Cell Line Generation

CHOK1-MC2R-MRAP cell line was generated using a lentiviral vector expressing the human MC2R and MRAP sequence.

Characterization

Figure 1: Characterization of human MC2R and MRAP overexpression in the CHOK1-MC2R-MRAP stable clone using qPCR.

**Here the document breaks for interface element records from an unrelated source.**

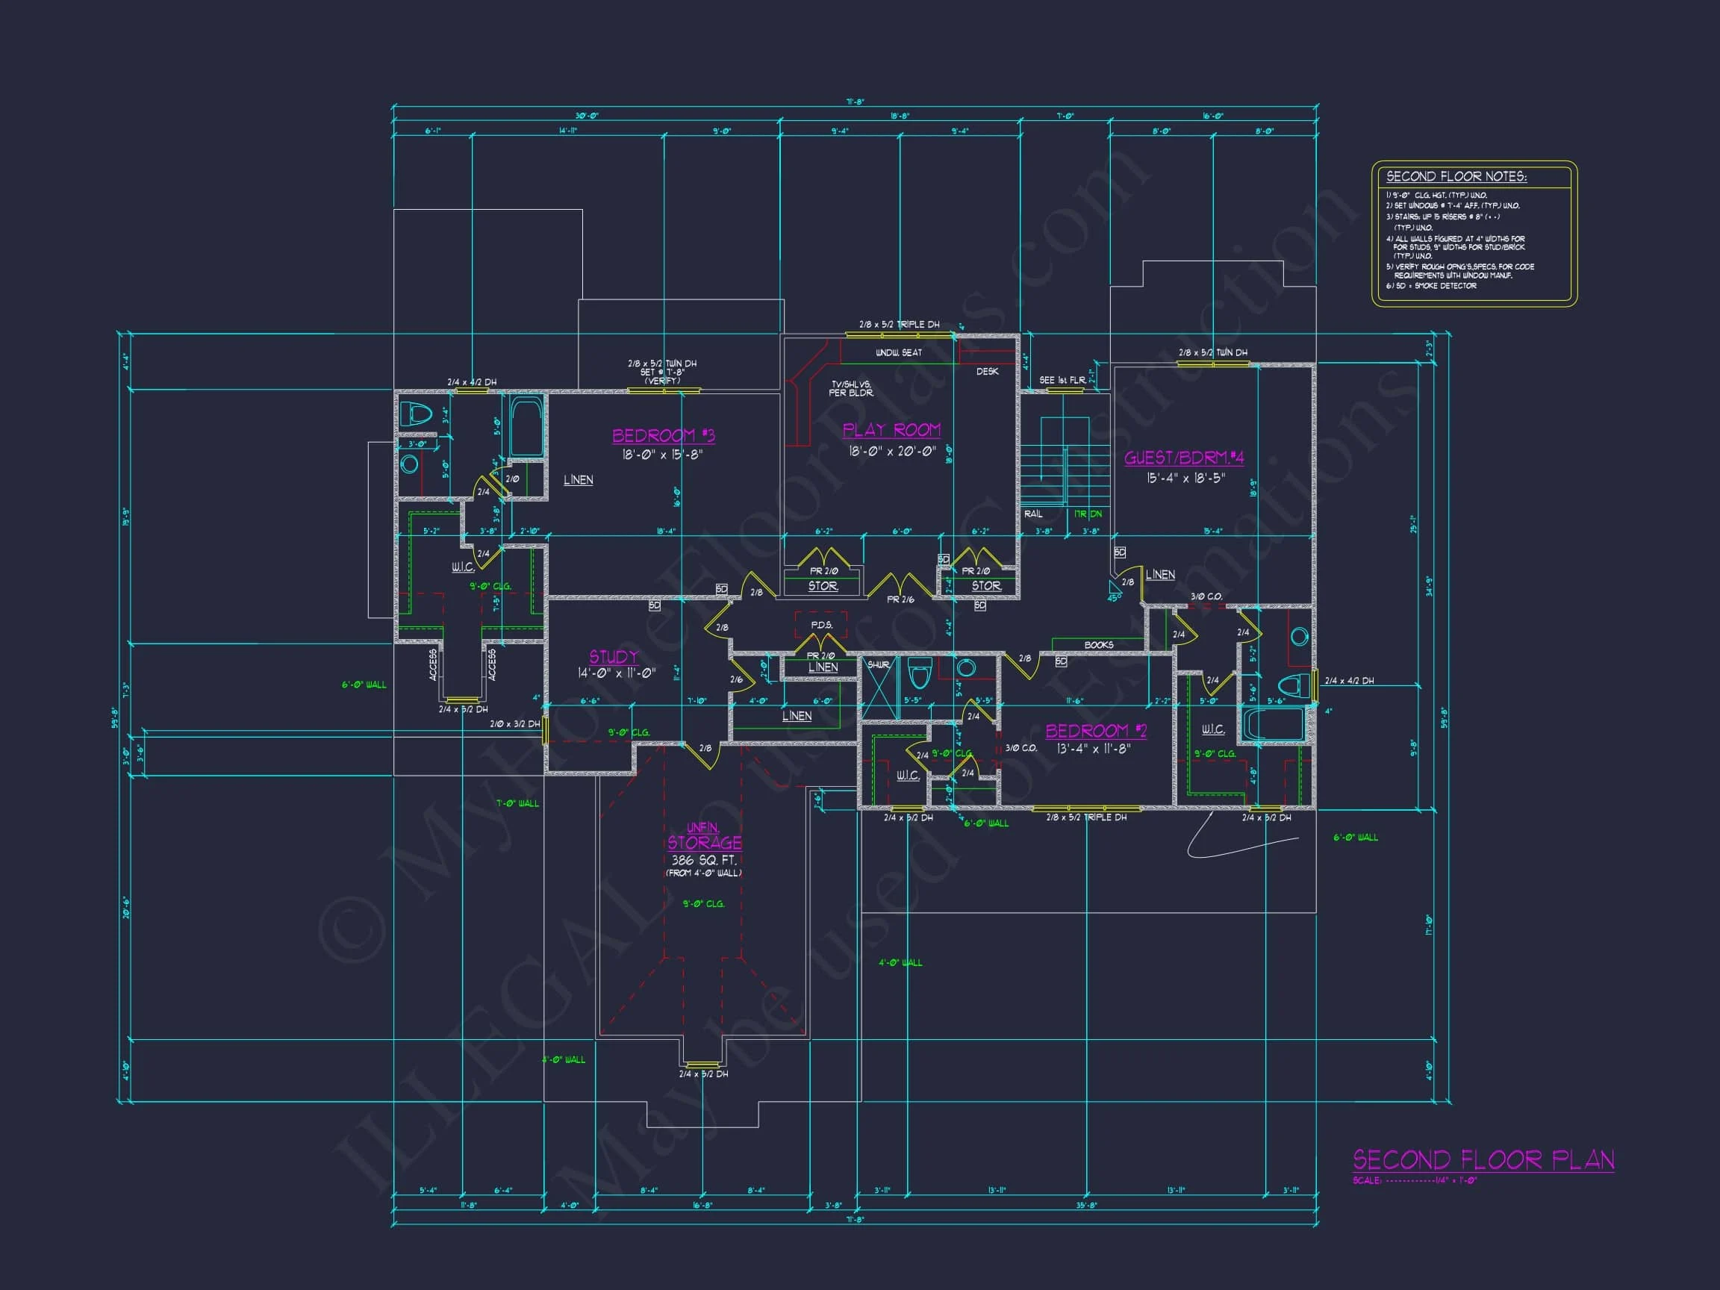Select the BOOKS shelf label
Viewport: 1720px width, 1290px height.
point(1098,645)
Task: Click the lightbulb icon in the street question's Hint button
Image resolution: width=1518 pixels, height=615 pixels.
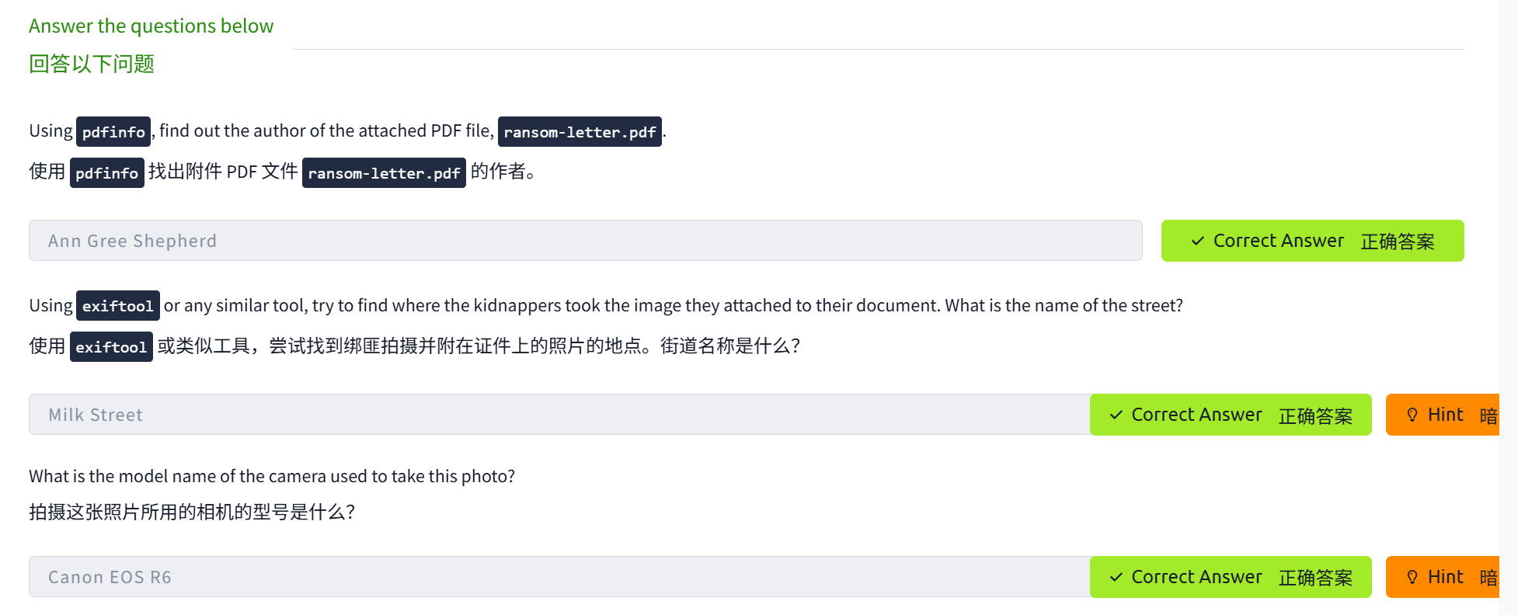Action: pos(1412,415)
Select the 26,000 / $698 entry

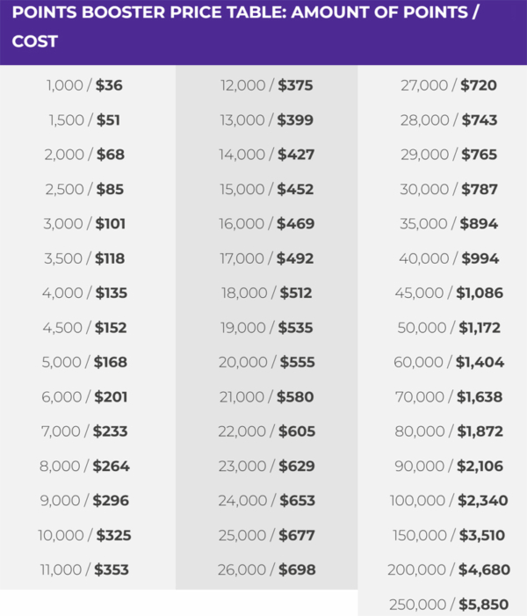click(266, 570)
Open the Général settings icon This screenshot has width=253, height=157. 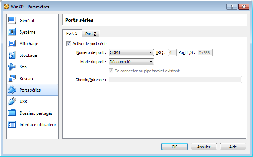[x=12, y=21]
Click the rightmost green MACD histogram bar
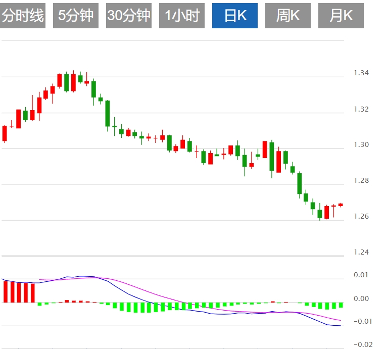 341,305
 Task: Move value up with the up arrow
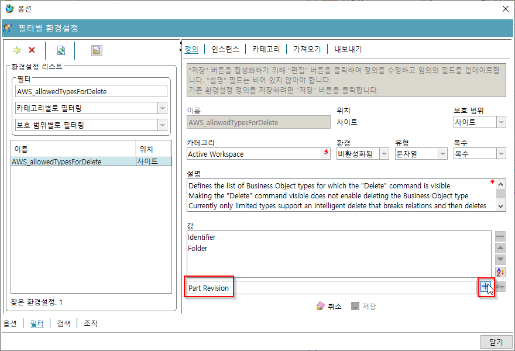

Figure 2: Characterization of human MC2R and MRAP in the CHOK1-MC2R-MRAP stable clone using PCR sequencing.

Cell Resuscitation

Pre-warm complete culture medium (basal medium and 10% FBS) in a 37°C water bath.
Rapidly thaw the cryovial in a 37°C water bath for 1-2 minutes with gentle agitation.
Transfer the vial to a biosafety cabinet, and disinfect the exterior with 70% ethanol.
Aseptically transfer the cell suspension dropwise into a sterile centrifuge tube containing 9.0 mL of pre-warmed complete medium.
Centrifuge at approximately 125 × g for 5–7 minutes at room temperature, carefully aspirate the supernatant without disturbing the cell pellet.
Gently resuspend the pellet in an appropriate volume of complete medium and transfer the suspension into a T25 flask.
Incubate the flask in a 37°C in a humidified 5% CO₂ incubator.
Assess cell viability and morphology after 24 hours. If cells appear healthy, replace the medium with fresh medium supplemented with the appropriate selective antibiotic.
Subculture the cells at a ratio of 1:4-1:8 every 2-3 days upon reaching 80%–90% confluency.

Cell Freezing

Prepare the freezing medium (70% basal medium, 20% FBS and 10% DMSO) freshly before use.
Pre-chill the freezing medium on ice and label the cryovials accordingly.
Transfer the cell suspension to a sterile conical tube and perform a cell count to determine total viability and density.
Centrifuge the cells at 250×g for 5 minutes at room temperature; carefully aspirate the supernatant.
Gently resuspend the cell pellet in chilled freezing medium, ensuring a minimum cell density of 3×10⁶ cells/mL.
Aliquot 1 mL of the cell suspension into each pre-labeled cryovial.
Place the cryovials into a CoolCell® container and store at -80°C overnight for controlled-rate cooling.
Transfer the cryovials to the liquid nitrogen for long-term storage the following day.

References

1. Clark, Adrian John et al. “ACTH Antagonists.” Frontiers in endocrinology vol. 7 101. 5 Aug. 2016, doi:10.3389/fendo.2016.00101
2. Berruien, Nasrin N A, and Caroline L Smith. “Emerging roles of melanocortin receptor accessory proteins (MRAP and MRAP2) in physiology and pathophysiology.” Gene vol. 757 (2020): 144949. doi:10.1016/j.gene.2020.144949
3. Cooray, Sadani N et al. “Adrenocorticotropin resistance syndromes.” Endocrine development vol. 13 (2008): 99-116. doi:10.1159/000134828
4. Clark, Adrian J L, and Li Chan. “Stability and Turnover of the ACTH Receptor Complex.” Frontiers in endocrinology vol. 10 491. 26 Jul. 2019, doi:10.3389/fendo.2019.00491

Use License Agreement

Research Use Only.

Not for use in diagnostic procedures or therapeutic applications.

Redistribution of the cell line or its derivatives is prohibited without prior written permission from Kyinno Biotechnology.